Add Custom Kernels For LoRA Performance (#2325)

### What this PR does / why we need it? Add two custom operators (sgmv_shrink and sgmv_expand) to address the performance issues of LoRA. Meanwhile, enable the graph mode for LoRA operators to enter ACL, so as to improve the model inference performance. ### Does this PR introduce _any_ user-facing change? no user-facing change ### How was this patch tested?
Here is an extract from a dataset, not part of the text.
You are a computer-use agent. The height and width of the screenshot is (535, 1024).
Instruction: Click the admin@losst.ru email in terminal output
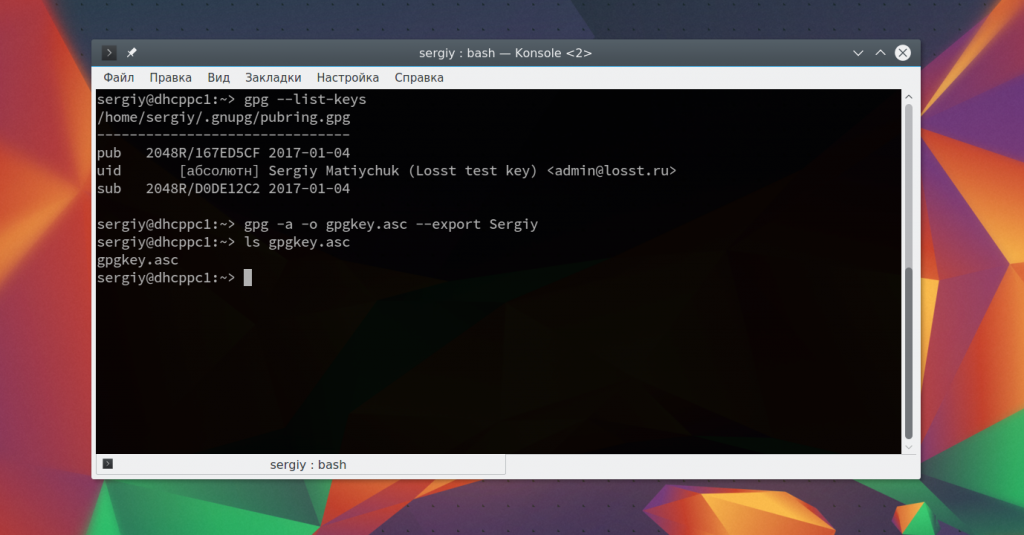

Based on the actual test of the QWen2.5 7B model using vllm-ascend version v0.9.2.rc1, in acl graph mode, the TTFT, TPOT and throughput have increased by about 100%. Signed-off-by: liuchn <909698896@qq.com> - vLLM version: v0.10.0 - vLLM main: 1f83e7d849 --------- Signed-off-by: liuchn <909698896@qq.com> Co-authored-by: liuchn <909698896@qq.com>
2025-08-19 09:09:11 +08:00
parent 8fb50a4248
commit 3648d18e67
8 changed files with 847 additions and 29 deletions
--- a/csrc/ops.h
+++ b/csrc/ops.h
@@ -88,4 +88,34 @@ namespace vllm_ascend {
        uint32_t output_hidden_dim,
        uint32_t slice_offset,
        uint32_t output_full_dim);
+
+    extern void sgmv_shrink_impl(
+        AscendType type,
+        void *stream,
+        void *x,
+        void *weight,
+        void *loraIndices,
+        void *seqLen,
+        void *y,
+        uint32_t batch_size,
+        uint32_t num_tokens_per_core,
+        uint32_t input_hidden_dim,
+        uint32_t lora_rank,
+        float scale);
+
+    extern void sgmv_expand_impl(
+        AscendType type,
+        void *stream,
+        void *x,
+        void *weight,
+        void *loraIndices,
+        void *seqLen,
+        void *y,
+        void *y_out,
+        uint32_t batch_size,
+        uint32_t num_tokens_per_core,
+        uint32_t lora_rank,
+        uint32_t output_hidden_dim,
+        uint32_t slice_offset,
+        uint32_t output_full_dim);
 }